Hrmm, hrmm. With something as symbolic as The Tatami Galaxy, I would think I would enjoy it more. But alas, it was rather up and down for me. At points in time, I was more interested in what was playing next to me on the television than the anime itself, while at other points (specifically the ending), you couldn’t get me to look away. Personally, I believe this was due to a slow build-up. While watching the third to last episode of this series, I could only think of one other anime series I could compare this to: Kuuchuu Buranko.
The Tatami Galaxy has a plot that basically says (and says almost every episode), “Grasp what’s in front of you.” Never delude yourself with hopes and dreams that can never be accomplished without work and a mighty wisp of perseverance. You’d be surprised at the possibilities of your current lifestyle, even if it isn’t exactly to your liking. I thought the concept of using every episode to show different choices one could make was interesting, however, the premise got dull after a while, seeing as they would all result in virtually the same message. Of course, this is the point of the story, but when I’m reminded of watching The Endless Eight, that’s not something I’d like to re-live again, even if that was slightly exaggerated. The last two episodes in particular were hard to take in all at once. When you expect to see the same scenario each and every episode, suddenly taking a different course can be somewhat harmful. I had a hard time (particularly in episode ten) paying attention to the episode at hand. Fortunately for me, episode eleven made it all clear to me, and basically filled in the gaps of what I may have missed, even if I had to draw from my own conclusions, which is always fun. It also makes me wonder if episode ten was even completely necessary… yes, it was, but probably not to the degree of explanation that it provides.

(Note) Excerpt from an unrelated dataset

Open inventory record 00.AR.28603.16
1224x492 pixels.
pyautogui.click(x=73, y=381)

Initially, I was confused when all of the characters’ faces, which I had become accustomed to, suddenly changed during the second half of the final episode. Then, I thought about it. This anime truly likes to be symbolic. So juicy. My favorite character in this entire show was Ozu. I had always come to enjoy that devilish smirk of his (which was why I was disappointed at the end). His behavior was also one to my liking, as it seemed to be the polar opposite of the main character’s. Speaking of which, the main character looks quite dashing with a beard. Besides his looks, the main character was also an interesting character. That being said, I didn’t care for him. Perhaps it was his hesitant personality. Perhaps it was his constant refusal to give any attention to Akashi. Perhaps it was because he was snow white. I’m not sure, really. I just didn’t care for him, all throughout. Akashi was interesting, too. I think I would like her, if the anime decided to focus more on her as a person than a prize. Many of the other characters, whom I’d rather not mention by name due to my fingers falling off, were varied in likability. The characters, along with the creative ambition behind the plot and the art style, was the driving force of the title.

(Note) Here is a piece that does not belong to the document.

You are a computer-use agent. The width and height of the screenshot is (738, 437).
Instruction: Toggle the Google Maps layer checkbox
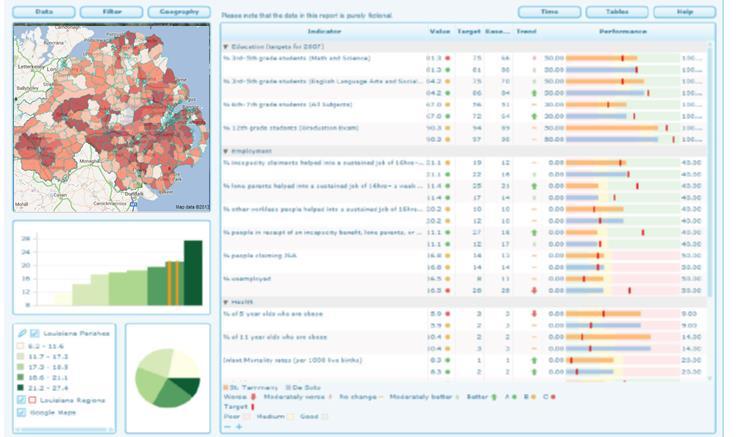click(x=21, y=413)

Ah, art. It is rather unusual to see characters that actually look somewhat like real people. Their eyes aren’t the size of their hands and their skin is as white as… white. Not to mention, when you want to be symbolic, you make the environment look like a colorful array of bombastic proportions. I believe the character designs are truly what make this anime… er, enjoyable. I’d rather not say “great,” as I don’t think this anime is. The over-exaggerative expressions are always nice. Goes to show the amount of emotion a character is putting forth… in an obvious fashion. And the symbolism isn’t hard to catch, either, particularly on the last episode. Just be sure to stay awake all the way there.
I didn’t listen to this with the sound up. All I recall hearing were the screams of Akashi around moths and the main character screaming, “Ozu!” during the final episode.

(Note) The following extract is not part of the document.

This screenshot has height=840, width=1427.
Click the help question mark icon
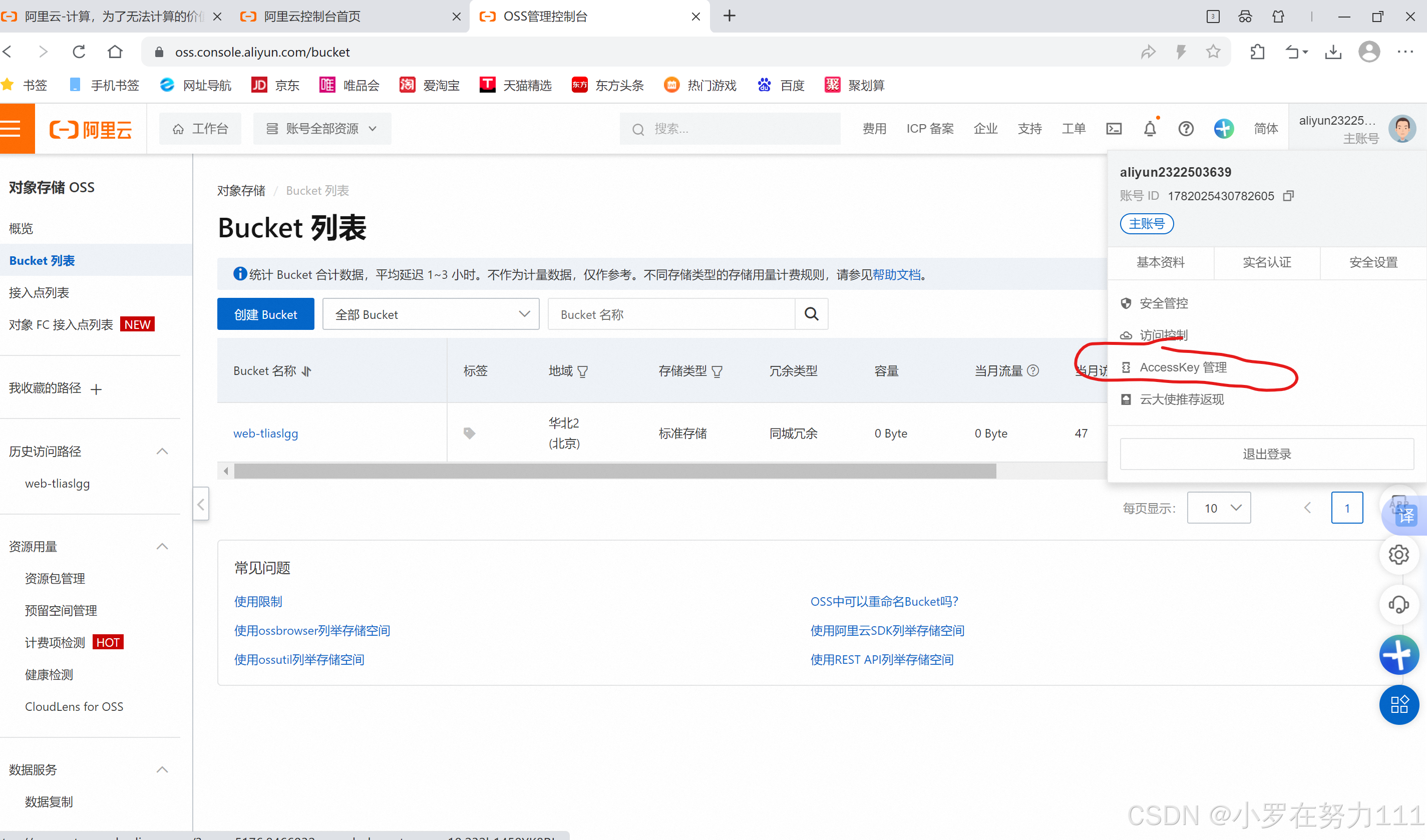click(x=1186, y=129)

Here’s the run-down: The Tatami Galaxy, in a lot of ways, is like Kuuchuu Buranko. They both use their art styles in order to convey a less than typical view of anime. They both are highly symbolic, while at the same time are symbolic of basic, human morals. They both show each episode in the same fashion as all the others, only Kuuchuu Buranko has a resolution after each episode, while Tatami Galaxy waits until the final episode. Finally, they both have characters that are expressed only in personality and other people’s impressions, only Tatami Galaxy has a central character that takes all of this in for each episode. Personally, I enjoyed Kuuchuu Buranko much more than I did Tatami Galaxy (hinted at Tatami Galaxy’s lower score) for most of these reasons, but Tatami Galaxy is certainly much more insightful in terms of moral discipline. It also doesn’t just tell you the message it’s trying to convey, as does Kuuchuu Buranko. For that, I applaud its restraint.
Overall, this anime was enjoyable to a varying decimal. As I said before, it was a rather up and down series for me, as I had to “suffer” from watching what was essentially the same episode over and over again. However, the pay-off, while not as strong as I would have liked, still made up for the time I spent trying to pay attention to the last two episodes. While it’s simply a personal conundrum, I can’t help but rate this title lower simply because it bored me at times due to its over-explanations combined with vivid imagery. So be it.